Too many women learn the importance of having boundaries by engaging in the unwanted behavior.
When we don’t know where our own boundaries are, we let people cross them, and too often go too far. We end up with men we are not fully attracted to, doing things we later feel ashamed about, often using alcohol to help quiet the intuition, that is trying to tell us this is not the right thing to do.
And in the extreme, it can push you to having sex when you don’t want to, agreeing to things you don’t want to do, and creating trauma around sex, your own sexuality and womanhood.
I was there myself, and I witnessed more than one of my close girlfriend follow the same pattern.
Before you can say ‘no’ and disentangle yourself from unwanted male attention, you need to know where your own boundaries are.
What are you ok with? And what are you NOT ok with?

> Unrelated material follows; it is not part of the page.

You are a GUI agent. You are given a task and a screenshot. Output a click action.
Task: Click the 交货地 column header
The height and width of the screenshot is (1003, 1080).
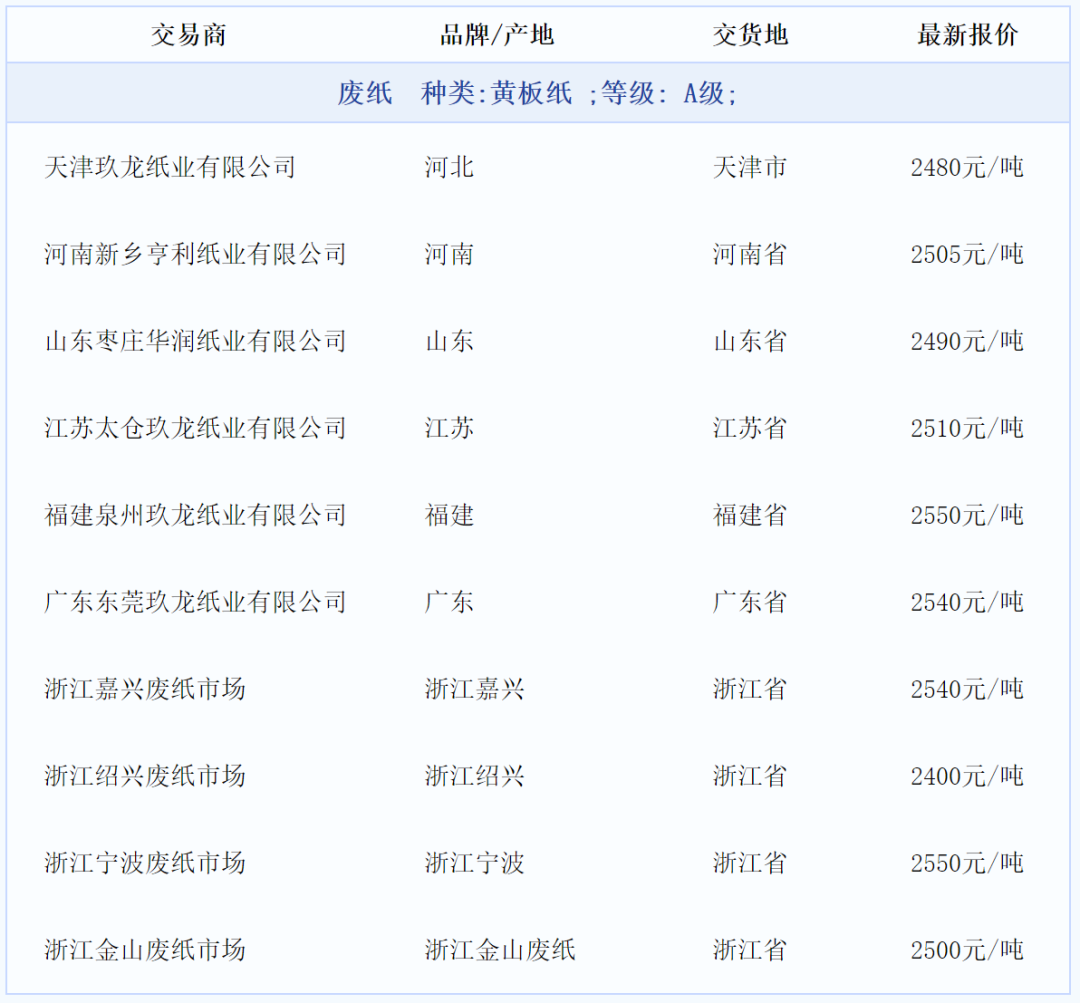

If you don’t have clarity on your boundaries, men will try to push you, and test you. They can sense when a woman is not in her power, and many of them – if attracted to you – will see how far they can go.
That doesn’t mean men are bad or trying to use you. But they do like the game, and if you’re letting the door open for them to go in, they will.
It is important to remember that you are the one responsible for your own boundaries, your wellbeing and your safety. Not everyone has good intention. Your natural instinct will tell you when to say ‘yes’ and when to say ‘no’, but it’s you who gotta do the talking.
So why is it so damn hard to do it?
To women, being liked means surviving. This is why the need to please others is so strong in us. Saying ‘no’ to a man means displeasing him, which means he will not like us, which in our reptile brain is translated to the possibility of being excluded from the group. Being likes secures our part in a tribe and protection of that tribe. We are safe in a group, but alone, chances for surviving go to zero.
If this mechanism is so strong in women, is there anything we can do to unlearn it?
While rewiring your survival brain is not that easy, there are things that can help you.
Understanding what your ‘no’ does to you and men will make you feel more comfortable about stating your boundaries.
Men are hunters. They like the chase, they enjoy a challenge. If a man wants you, he will be happy to go through a few obstacles to get you. Cause when he finally does, it will feel like a huge accomplishment. His masculinity and confidence will be boosted. He will feel like a hero.
So now imagine that you don’t say ‘no’ to men. That means that getting you is not a challenge. Since you say ‘yes’ to so many other men, he is not interested in trying. He sees no accomplishment in getting a ‘yes’ from you.
Your ability to say ‘no’ makes your ‘yes’ so much more powerful.
So try focusing on your man (or any man you currently like), and compare what is more important for you: not displeasing men you don’t really care about, or making the man you do care about feel happy and fulfilled?
For me, reminding myself of this is what gives me the courage to say ‘no’.
There is one big mistake many women do when they decide to become more assertive.
See, it’s not just important to say “no”, it’s also important how you say it.
We are empathic, we can easily relate to others and we care about connection. Saying ‘no’ does not mean you should forget about these qualities! On the contrary, the beauty of the feminine is her ability to say ‘no’ in a loving way. No one likes being rejected and this is not about rejecting a man. After all, what are you gaining by crushing his ego? It is about stating your boundary, that’s all. You don’t need to be cold or bitchy to do it.
Let’s look at a few examples of saying no to men:
A man asks you out for dinner:
“I feel really flattered you’re asking me out and I appreciate your courage. And I have to decline, because I am not currently interested in dating.”
A man offers to give you a massage:
“Thank you for your offer. I have to decline, because I feel it is too much, too fast. But you can take me out for coffee.”
A man who keeps staring at you and makes you feel very uncomfortable”
“You attention is intimating. I would appreciate if you could give me more space”
Here is a simple formula you can practice:
thank him and acknowledge his proposal + AND + decline + explain your reasons + say ‘yes’ to something else
(Notice ‘AND’ instead of ‘BUT’. I know it sounds weird to say it, but it is a powerful emotional message, so try to train yourself to eliminate the word ‘but’ from your vocabulary as much as possible).
Practice, darling. The more you do it, the easier it will become.